In the low-risk area for health-related mold effects in hospitals and medical and dental practices, moisture/mold damage is handled in accordance with the specifications and recommendations of the UBA guidelines [26] for premises of use-class II, i.e., analogous to the handling of moisture/mold damage in apartments, residential buildings, kindergartens, schools, and offices. The remediation work must therefore be carried out by a specialized company, whereby the corresponding occupational health and safety measures must be observed [102]. For remediation control, data sheet 4–12 of the International Association of Science and Technology of Building Maintenance and Monuments Preservation (WTA) [27], which requires total spore measurements in accordance with DIN ISO 16000-20 [28] after mobilization of existing dust deposits, is used to check the success of cleaning. These clearance measurements must also be carried out by competent persons, whereby independence from the decontamination company must be ensured. The handling of affected patients and/or affected staff is carried out in accordance with the recommendations of the AWMF mold guideline “Medical clinical diagnostics for indoor mold exposure”, Update 2023 [1], [2].

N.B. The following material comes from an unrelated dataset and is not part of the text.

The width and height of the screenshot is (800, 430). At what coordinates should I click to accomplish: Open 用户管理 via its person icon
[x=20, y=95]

Dealing with moisture/mold damage in the medium- and high-risk areas for possible health effects of mold
In these cases, it is particularly important that the infection control staff (ICP, ICN and infection control link practitioner) are informed and involved in all decision-making processes from the outset. In addition to the procedure for moisture/mold damage in the low-risk area for health mold effects in hospitals and medical and dental practices, the following points must be implemented when dealing with moisture/mold damage in these risk areas for possible health effects of mold:
- Care of atopic patients is not permitted in these areas until they have been successfully remediated.
- Patients with bronchial asthma may not be treated in these areas until they have been successfully remediated.

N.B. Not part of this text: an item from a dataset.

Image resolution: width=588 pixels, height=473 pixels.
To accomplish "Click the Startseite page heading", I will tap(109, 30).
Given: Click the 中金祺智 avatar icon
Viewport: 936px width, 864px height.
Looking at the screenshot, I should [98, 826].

- Treatment of patients with cystic fibrosis is not permitted in these areas until they have been successfully remediated.
- Care of patients with immunodeficiency/-suppression is not permitted in these areas until they have been successfully remediated.
- Care of premature babies born with deficiencies with a birth weight of less than 1,500 g is not permitted in these areas until they have been successfully remediated.
- The damaged area must be effectively sealed off from unaffected areas.
- After the remediation work, comprehensive fine cleaning must always be carried out with subsequent clearance measurements by qualified specialist companies. When treating immunodeficient patients, these so-called clearance measurement should always include the cultural determination of thermotolerant (36°C) molds and, when treating allergy patients, the mesophilic mold spectrum (25°C).
- After completion of the work, surfaces must always be disinfected and a final disinfection carried out in high-risk areas.
- The affected area may only be released by the ICP.
While mold measurements are rarely required for medical reasons, they are generally necessary if a hidden, i.e., not obviously visible, mold infestation is suspected. Only indoor air measurements can then determine whether increased exposure actually exists. Mold measurements in the indoor air and, if necessary, in building materials, are also required for planning remediation measures. They are indispensable as clearance measurements for remediation control.
Dealing with risk groups for possible health effects of mold in hospitals and medical and dental practices
Risk groups that require special protection from moisture/mold damage are:
- Persons with immunosuppression according to the classification of the KRINKO [45]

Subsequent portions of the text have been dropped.